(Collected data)

-------

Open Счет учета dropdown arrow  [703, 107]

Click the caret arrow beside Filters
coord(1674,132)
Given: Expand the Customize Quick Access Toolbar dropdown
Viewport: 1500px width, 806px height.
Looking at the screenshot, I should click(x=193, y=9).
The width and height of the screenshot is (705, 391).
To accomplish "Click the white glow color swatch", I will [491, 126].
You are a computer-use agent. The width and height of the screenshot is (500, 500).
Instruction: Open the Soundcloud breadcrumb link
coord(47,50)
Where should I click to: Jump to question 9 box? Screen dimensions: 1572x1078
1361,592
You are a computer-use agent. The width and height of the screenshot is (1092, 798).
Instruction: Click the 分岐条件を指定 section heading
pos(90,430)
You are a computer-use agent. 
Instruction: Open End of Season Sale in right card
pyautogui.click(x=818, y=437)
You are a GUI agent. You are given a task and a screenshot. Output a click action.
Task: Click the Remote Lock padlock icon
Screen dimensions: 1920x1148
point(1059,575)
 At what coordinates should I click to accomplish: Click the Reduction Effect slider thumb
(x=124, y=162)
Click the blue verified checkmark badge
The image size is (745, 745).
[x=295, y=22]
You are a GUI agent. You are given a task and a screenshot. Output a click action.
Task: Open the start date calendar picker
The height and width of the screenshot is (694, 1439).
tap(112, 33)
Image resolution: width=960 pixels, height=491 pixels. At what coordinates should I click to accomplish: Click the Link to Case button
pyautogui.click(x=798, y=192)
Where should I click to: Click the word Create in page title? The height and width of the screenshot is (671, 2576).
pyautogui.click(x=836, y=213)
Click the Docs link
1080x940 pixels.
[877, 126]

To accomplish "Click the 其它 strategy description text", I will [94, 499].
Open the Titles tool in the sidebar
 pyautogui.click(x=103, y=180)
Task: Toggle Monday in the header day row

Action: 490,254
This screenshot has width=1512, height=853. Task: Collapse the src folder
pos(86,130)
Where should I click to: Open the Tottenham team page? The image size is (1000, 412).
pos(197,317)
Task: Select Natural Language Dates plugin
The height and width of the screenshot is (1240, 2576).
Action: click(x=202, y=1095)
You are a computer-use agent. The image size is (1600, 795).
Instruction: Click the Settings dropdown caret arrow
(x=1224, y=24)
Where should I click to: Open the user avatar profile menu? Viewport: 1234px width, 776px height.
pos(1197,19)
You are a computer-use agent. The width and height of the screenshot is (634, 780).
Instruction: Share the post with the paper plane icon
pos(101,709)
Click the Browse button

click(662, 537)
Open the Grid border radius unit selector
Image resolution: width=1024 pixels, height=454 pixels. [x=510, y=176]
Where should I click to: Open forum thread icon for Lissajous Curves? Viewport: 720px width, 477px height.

-------

● **Brief**:
Would you please transcribe the records above in full and exactly?

● **Solution for this exercise**:
Open Счет учета dropdown arrow  [703, 107]

Click the caret arrow beside Filters
coord(1674,132)
Given: Expand the Customize Quick Access Toolbar dropdown
Viewport: 1500px width, 806px height.
Looking at the screenshot, I should click(x=193, y=9).
The width and height of the screenshot is (705, 391).
To accomplish "Click the white glow color swatch", I will [491, 126].
You are a computer-use agent. The width and height of the screenshot is (500, 500).
Instruction: Open the Soundcloud breadcrumb link
coord(47,50)
Where should I click to: Jump to question 9 box? Screen dimensions: 1572x1078
1361,592
You are a computer-use agent. The width and height of the screenshot is (1092, 798).
Instruction: Click the 分岐条件を指定 section heading
pos(90,430)
You are a computer-use agent. 
Instruction: Open End of Season Sale in right card
pyautogui.click(x=818, y=437)
You are a GUI agent. You are given a task and a screenshot. Output a click action.
Task: Click the Remote Lock padlock icon
Screen dimensions: 1920x1148
point(1059,575)
 At what coordinates should I click to accomplish: Click the Reduction Effect slider thumb
(x=124, y=162)
Click the blue verified checkmark badge
The image size is (745, 745).
[x=295, y=22]
You are a GUI agent. You are given a task and a screenshot. Output a click action.
Task: Open the start date calendar picker
The height and width of the screenshot is (694, 1439).
tap(112, 33)
Image resolution: width=960 pixels, height=491 pixels. At what coordinates should I click to accomplish: Click the Link to Case button
pyautogui.click(x=798, y=192)
Where should I click to: Click the word Create in page title? The height and width of the screenshot is (671, 2576).
pyautogui.click(x=836, y=213)
Click the Docs link
1080x940 pixels.
[877, 126]

To accomplish "Click the 其它 strategy description text", I will [94, 499].
Open the Titles tool in the sidebar
 pyautogui.click(x=103, y=180)
Task: Toggle Monday in the header day row

Action: 490,254
This screenshot has width=1512, height=853. Task: Collapse the src folder
pos(86,130)
Where should I click to: Open the Tottenham team page? The image size is (1000, 412).
pos(197,317)
Task: Select Natural Language Dates plugin
The height and width of the screenshot is (1240, 2576).
Action: click(x=202, y=1095)
You are a computer-use agent. The image size is (1600, 795).
Instruction: Click the Settings dropdown caret arrow
(x=1224, y=24)
Where should I click to: Open the user avatar profile menu? Viewport: 1234px width, 776px height.
pos(1197,19)
You are a computer-use agent. The width and height of the screenshot is (634, 780).
Instruction: Share the post with the paper plane icon
pos(101,709)
Click the Browse button

click(662, 537)
Open the Grid border radius unit selector
Image resolution: width=1024 pixels, height=454 pixels. [x=510, y=176]
Where should I click to: Open forum thread icon for Lissajous Curves? Viewport: 720px width, 477px height.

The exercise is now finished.